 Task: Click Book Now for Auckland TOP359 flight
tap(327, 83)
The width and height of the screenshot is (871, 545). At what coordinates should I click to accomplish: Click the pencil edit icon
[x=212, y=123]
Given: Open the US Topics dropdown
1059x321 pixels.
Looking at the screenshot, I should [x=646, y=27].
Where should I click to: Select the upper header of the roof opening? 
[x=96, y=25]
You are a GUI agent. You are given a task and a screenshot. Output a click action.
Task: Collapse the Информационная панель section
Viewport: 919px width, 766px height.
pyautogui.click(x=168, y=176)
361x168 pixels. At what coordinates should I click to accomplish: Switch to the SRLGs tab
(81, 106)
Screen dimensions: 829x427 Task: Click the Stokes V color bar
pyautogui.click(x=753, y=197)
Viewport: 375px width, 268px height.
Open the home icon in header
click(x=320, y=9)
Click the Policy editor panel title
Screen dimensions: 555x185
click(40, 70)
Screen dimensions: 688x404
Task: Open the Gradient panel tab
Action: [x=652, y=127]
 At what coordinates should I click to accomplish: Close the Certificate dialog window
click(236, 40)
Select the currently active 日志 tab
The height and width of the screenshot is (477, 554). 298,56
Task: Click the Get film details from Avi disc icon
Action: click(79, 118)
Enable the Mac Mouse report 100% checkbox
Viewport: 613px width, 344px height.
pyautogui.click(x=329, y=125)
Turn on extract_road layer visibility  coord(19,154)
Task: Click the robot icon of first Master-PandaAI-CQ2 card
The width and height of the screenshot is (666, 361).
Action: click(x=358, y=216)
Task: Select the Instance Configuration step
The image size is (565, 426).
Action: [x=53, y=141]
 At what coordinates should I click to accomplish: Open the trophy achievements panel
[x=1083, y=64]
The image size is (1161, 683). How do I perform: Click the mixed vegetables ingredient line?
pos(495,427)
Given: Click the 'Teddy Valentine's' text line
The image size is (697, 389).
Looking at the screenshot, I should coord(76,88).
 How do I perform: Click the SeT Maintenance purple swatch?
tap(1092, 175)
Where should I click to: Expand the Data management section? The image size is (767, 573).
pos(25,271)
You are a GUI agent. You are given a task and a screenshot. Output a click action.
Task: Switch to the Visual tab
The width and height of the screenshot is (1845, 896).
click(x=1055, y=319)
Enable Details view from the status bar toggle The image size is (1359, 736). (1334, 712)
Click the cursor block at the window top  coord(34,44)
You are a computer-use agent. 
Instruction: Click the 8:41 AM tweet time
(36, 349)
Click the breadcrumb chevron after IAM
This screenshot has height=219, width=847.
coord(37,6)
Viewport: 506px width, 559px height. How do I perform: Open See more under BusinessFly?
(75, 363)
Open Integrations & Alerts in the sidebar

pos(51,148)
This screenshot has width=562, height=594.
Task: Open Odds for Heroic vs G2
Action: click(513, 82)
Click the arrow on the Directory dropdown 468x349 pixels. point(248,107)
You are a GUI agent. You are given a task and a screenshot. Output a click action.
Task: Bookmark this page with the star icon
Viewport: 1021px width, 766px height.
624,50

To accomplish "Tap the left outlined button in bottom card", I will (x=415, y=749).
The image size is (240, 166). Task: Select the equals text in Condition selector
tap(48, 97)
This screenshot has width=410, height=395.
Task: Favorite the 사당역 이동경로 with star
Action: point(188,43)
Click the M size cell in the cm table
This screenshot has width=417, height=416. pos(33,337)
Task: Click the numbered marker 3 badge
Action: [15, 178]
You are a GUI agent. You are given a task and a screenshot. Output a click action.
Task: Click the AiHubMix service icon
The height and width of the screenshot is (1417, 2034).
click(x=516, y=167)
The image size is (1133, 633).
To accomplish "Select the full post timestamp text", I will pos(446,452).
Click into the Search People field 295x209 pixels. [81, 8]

:::::

Convert every line of the rows above into a JSON list of strings, one string per line, leaving out blank lines.

### TASK RESPONSE
[
  " Task: Click Book Now for Auckland TOP359 flight",
  "tap(327, 83)",
  "The width and height of the screenshot is (871, 545). At what coordinates should I click to accomplish: Click the pencil edit icon",
  "[x=212, y=123]",
  "Given: Open the US Topics dropdown",
  "1059x321 pixels.",
  "Looking at the screenshot, I should [x=646, y=27].",
  "Where should I click to: Select the upper header of the roof opening? ",
  "[x=96, y=25]",
  "You are a GUI agent. You are given a task and a screenshot. Output a click action.",
  "Task: Collapse the Информационная панель section",
  "Viewport: 919px width, 766px height.",
  "pyautogui.click(x=168, y=176)",
  "361x168 pixels. At what coordinates should I click to accomplish: Switch to the SRLGs tab",
  "(81, 106)",
  "Screen dimensions: 829x427 Task: Click the Stokes V color bar",
  "pyautogui.click(x=753, y=197)",
  "Viewport: 375px width, 268px height.",
  "Open the home icon in header",
  "click(x=320, y=9)",
  "Click the Policy editor panel title",
  "Screen dimensions: 555x185",
  "click(40, 70)",
  "Screen dimensions: 688x404",
  "Task: Open the Gradient panel tab",
  "Action: [x=652, y=127]",
  " At what coordinates should I click to accomplish: Close the Certificate dialog window",
  "click(236, 40)",
  "Select the currently active 日志 tab",
  "The height and width of the screenshot is (477, 554). 298,56",
  "Task: Click the Get film details from Avi disc icon",
  "Action: click(79, 118)",
  "Enable the Mac Mouse report 100% checkbox",
  "Viewport: 613px width, 344px height.",
  "pyautogui.click(x=329, y=125)",
  "Turn on extract_road layer visibility  coord(19,154)",
  "Task: Click the robot icon of first Master-PandaAI-CQ2 card",
  "The width and height of the screenshot is (666, 361).",
  "Action: click(x=358, y=216)",
  "Task: Select the Instance Configuration step",
  "The image size is (565, 426).",
  "Action: [x=53, y=141]",
  " At what coordinates should I click to accomplish: Open the trophy achievements panel",
  "[x=1083, y=64]",
  "The image size is (1161, 683). How do I perform: Click the mixed vegetables ingredient line?",
  "pos(495,427)",
  "Given: Click the 'Teddy Valentine's' text line",
  "The image size is (697, 389).",
  "Looking at the screenshot, I should coord(76,88).",
  " How do I perform: Click the SeT Maintenance purple swatch?",
  "tap(1092, 175)",
  "Where should I click to: Expand the Data management section? The image size is (767, 573).",
  "pos(25,271)",
  "You are a GUI agent. You are given a task and a screenshot. Output a click action.",
  "Task: Switch to the Visual tab",
  "The width and height of the screenshot is (1845, 896).",
  "click(x=1055, y=319)",
  "Enable Details view from the status bar toggle The image size is (1359, 736). (1334, 712)",
  "Click the cursor block at the window top  coord(34,44)",
  "You are a computer-use agent. ",
  "Instruction: Click the 8:41 AM tweet time",
  "(36, 349)",
  "Click the breadcrumb chevron after IAM",
  "This screenshot has height=219, width=847.",
  "coord(37,6)",
  "Viewport: 506px width, 559px height. How do I perform: Open See more under BusinessFly?",
  "(75, 363)",
  "Open Integrations & Alerts in the sidebar",
  "pos(51,148)",
  "This screenshot has width=562, height=594.",
  "Task: Open Odds for Heroic vs G2",
  "Action: click(513, 82)",
  "Click the arrow on the Directory dropdown 468x349 pixels. point(248,107)",
  "You are a GUI agent. You are given a task and a screenshot. Output a click action.",
  "Task: Bookmark this page with the star icon",
  "Viewport: 1021px width, 766px height.",
  "624,50",
  "To accomplish \"Tap the left outlined button in bottom card\", I will (x=415, y=749).",
  "The image size is (240, 166). Task: Select the equals text in Condition selector",
  "tap(48, 97)",
  "This screenshot has width=410, height=395.",
  "Task: Favorite the 사당역 이동경로 with star",
  "Action: point(188,43)",
  "Click the M size cell in the cm table",
  "This screenshot has width=417, height=416. pos(33,337)",
  "Task: Click the numbered marker 3 badge",
  "Action: [15, 178]",
  "You are a GUI agent. You are given a task and a screenshot. Output a click action.",
  "Task: Click the AiHubMix service icon",
  "The height and width of the screenshot is (1417, 2034).",
  "click(x=516, y=167)",
  "The image size is (1133, 633).",
  "To accomplish \"Select the full post timestamp text\", I will pos(446,452).",
  "Click into the Search People field 295x209 pixels. [81, 8]"
]